_Text segment_.
_ _ _ _ _

American historian (1935–2009)

John Patrick Diggins (April 1, 1935 – January 28, 2009) was an American professor of history at the University of California, Irvine, Princeton University, and the City University of New York Graduate Center.

He was the author/editor of more than a dozen books and thirty articles on widely varied topics in U.S. intellectual history.

==Early life and education==
Diggins was born in San Francisco to John Diggins Sr., who worked for the City of San Francisco as a gardener, and Anne Naughton Diggins. Both of
his parents were immigrants from Ireland. Raised in a Roman Catholic household, he attended and graduated from Sacred Heart Cathedral Preparatory School.

Diggins received a bachelor's degree from the University of California, Berkeley, in 1957, a master's degree from San Francisco State College, and a doctorate in history from the University of Southern California in 1964. He was an assistant professor at San Francisco State College from 1963 to 1969; an associate professor, and then full professor at the University of California, Irvine from 1969 to 1990; and from 1990, a Distinguished Professor at the CUNY Graduate Center.

== Career ==
Diggins taught history at San Francisco State University until 1969, when he accepted a position at UC Irvine. There, he served as an associate professor. In 1990, Diggins moved to City University of New York Graduate Center (CUNY), where he stayed for two decades. He served as acting director of the Graduate Center from 1996 to 1997. For a year, Diggins held the chair in American Civilization at the École des hautes études, Paris, and was also a visiting professor at Cambridge and Princeton Universities. Additionally, Diggins was a consultant and frequent lecturer at the University of London and Columbia University.

_ _ _ _ _

_Recorded information_.

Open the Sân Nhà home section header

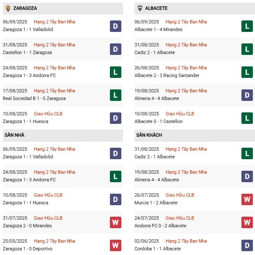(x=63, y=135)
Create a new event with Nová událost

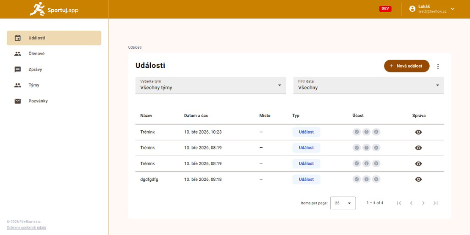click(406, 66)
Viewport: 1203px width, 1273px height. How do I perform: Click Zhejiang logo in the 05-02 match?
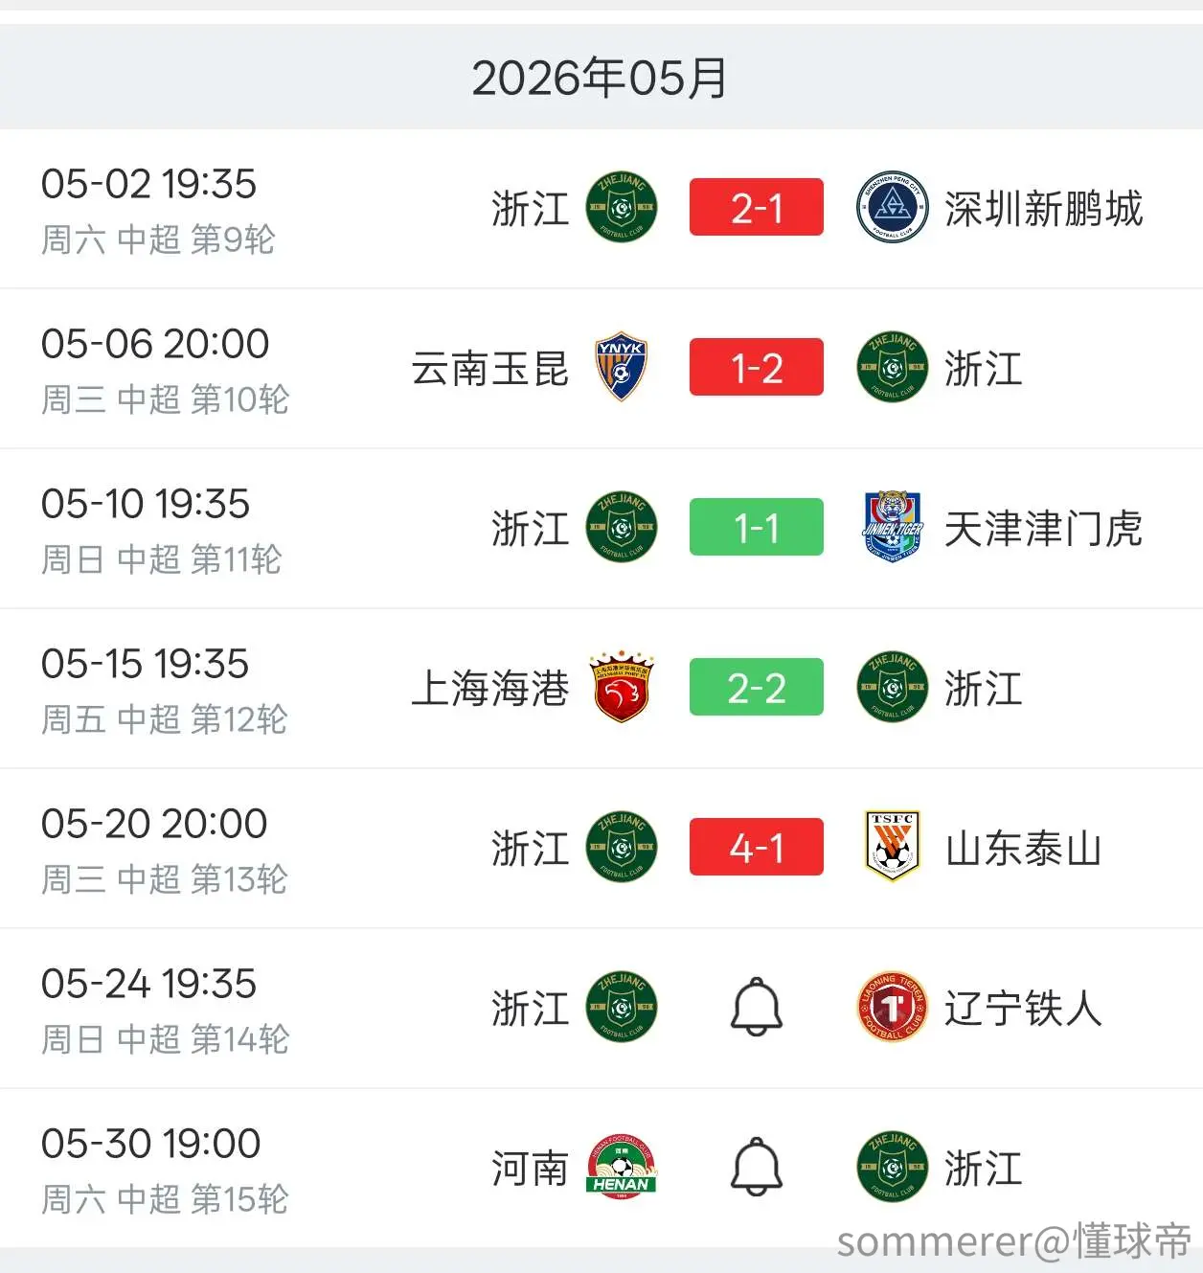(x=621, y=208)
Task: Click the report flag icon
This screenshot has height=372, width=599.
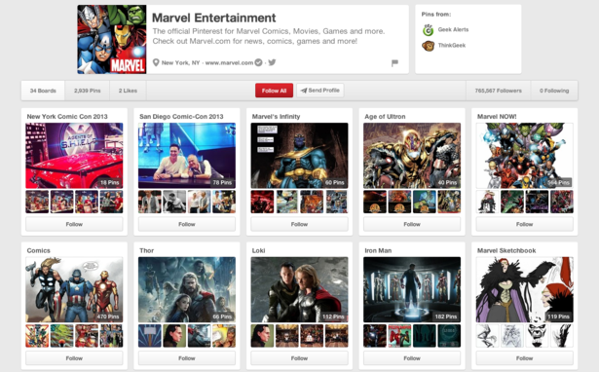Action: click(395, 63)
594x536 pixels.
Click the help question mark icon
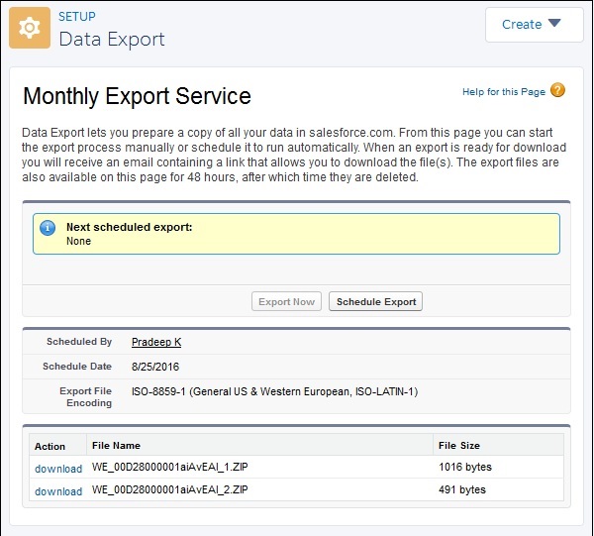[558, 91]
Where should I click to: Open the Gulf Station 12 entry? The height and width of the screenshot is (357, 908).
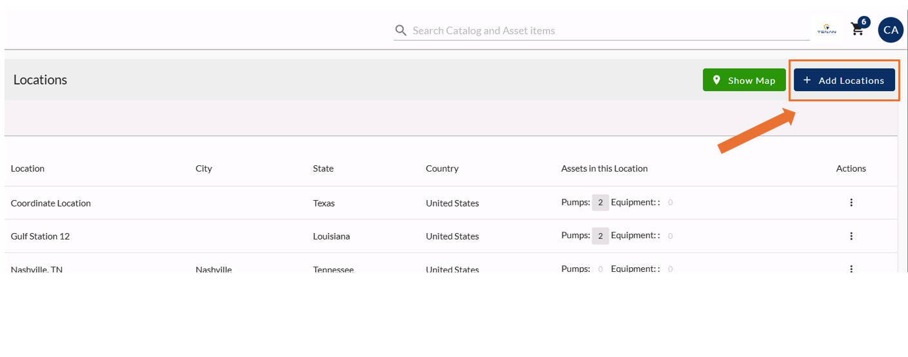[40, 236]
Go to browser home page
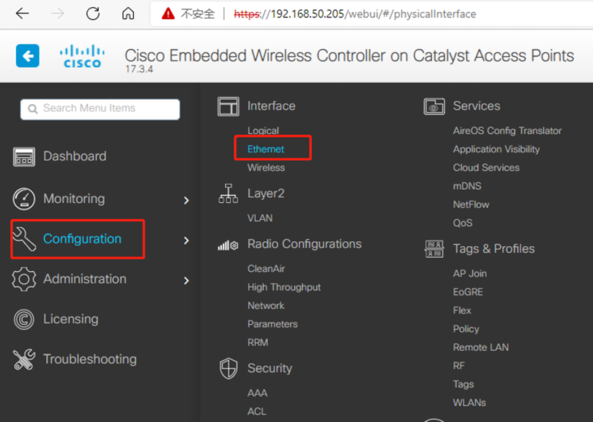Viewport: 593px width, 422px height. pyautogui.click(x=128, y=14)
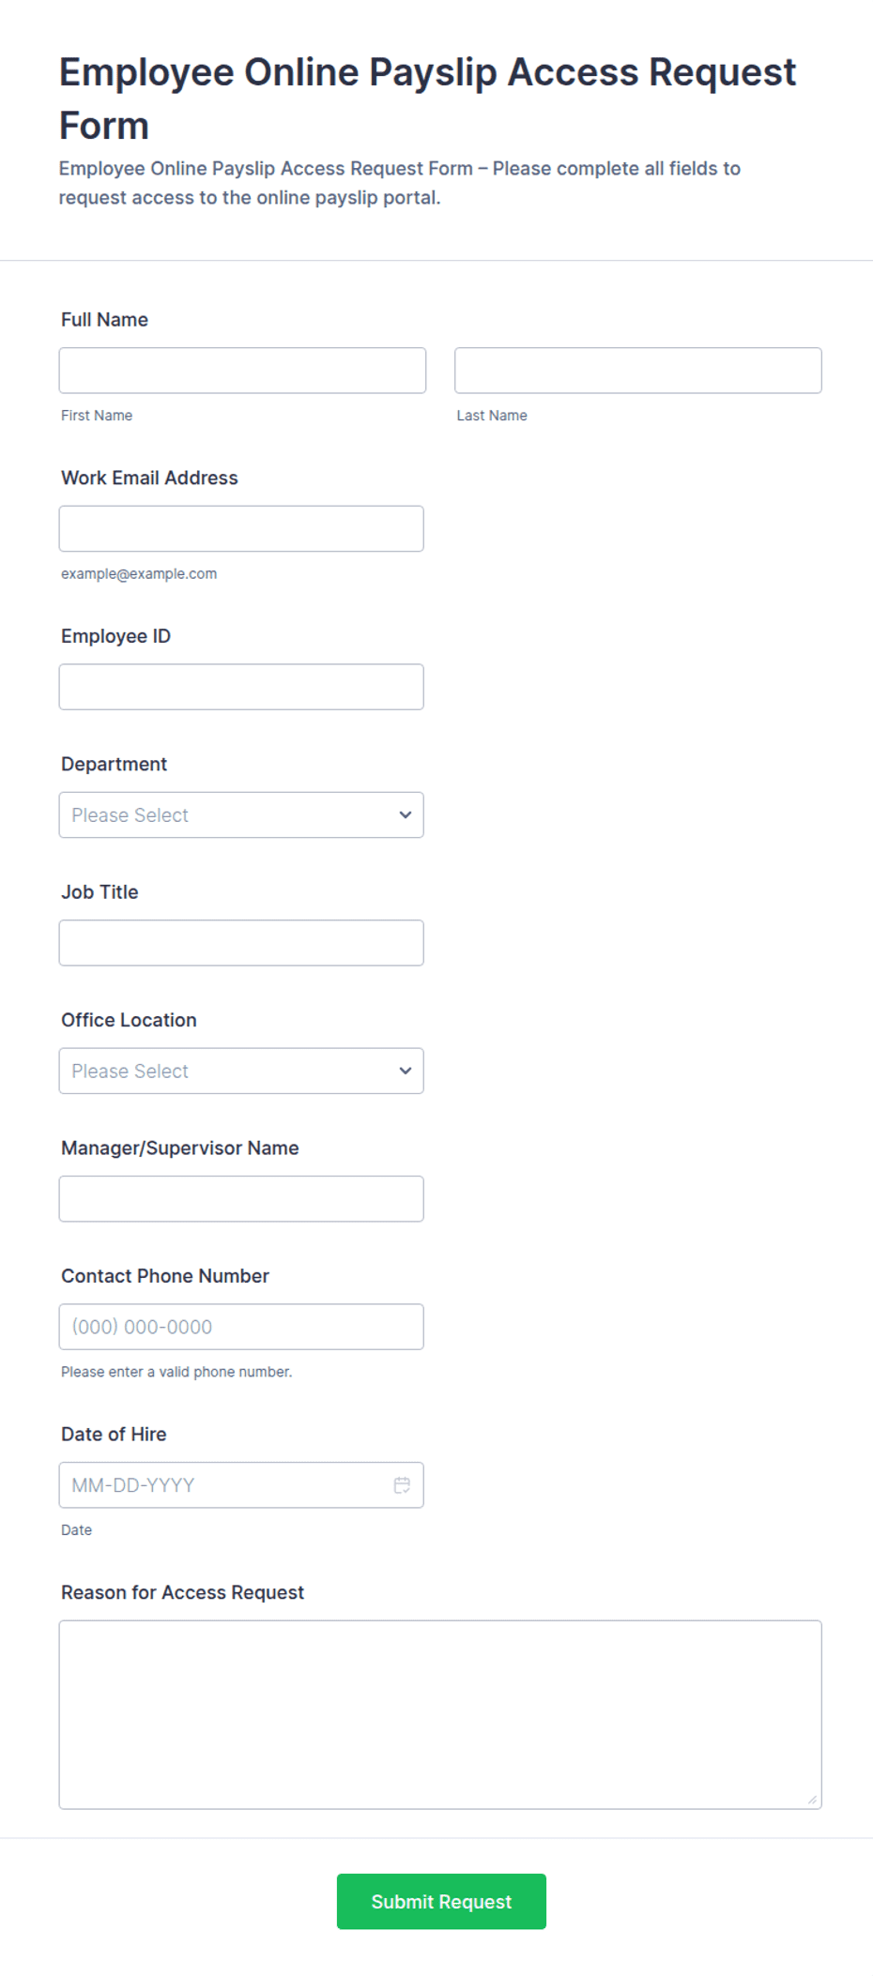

_ _ _ _ _

_What the task requires_. Go on with the biography of historian John Patrick Diggins from where it stops. The rows have nothing to do with this.

_Answer to this task_.
Diggins' first book was Mussolini and Fascism: The View from America, in which he described the popularity of the Italian dictator prior to World War II and the reaction to him in the U.S. The book won Diggins the 1972 John H. Dunning Prize. He then wrote The American Left in the Twentieth Century (1973), which was later revised in 1992 as The Rise and Fall of the American Left. In this book, Diggins was critical of the New Left and even tougher on the academic left, which had to a considerable extent inspired the New Left. He was also dismissive of the postmodernist ideas of Michel Foucault and Jacques Derrida. His next book was Up from Communism, which described four prominent doctrinaire liberal thinkers who changed their ideology to embrace conservatism.

In the best-selling Ronald Reagan: Fate, Freedom, and the Making of History, Diggins asserted that Reagan was treated dismissively, and that his virtues were truly liberal. That view had been contrary to Diggins's original view of Reagan as governor of California during the 1960s Berkeley protests, in which Reagan, as Diggins remembered, seemed to be "standing for tear gas and police." Diggins declared Reagan to be "one of the three or four truly great presidents in U.S. history." He stated that his view of Reagan changed upon reading Reagan's writings that were released after Reagan's death. Diggins concluded that Reagan was, in fact, "far from conservative" and more on the liberal side of the ideological spectrum. Instead of his previous left-wing assumptions about him, Diggins wrote, "Reagan was the great liberating spirit of modern American history, a political romantic impatient with the status quo."

Diggins' last book was Why Niebuhr Now?, describing the shifting political loyalties of Reinhold Niebuhr. The book was published posthumously in 2011.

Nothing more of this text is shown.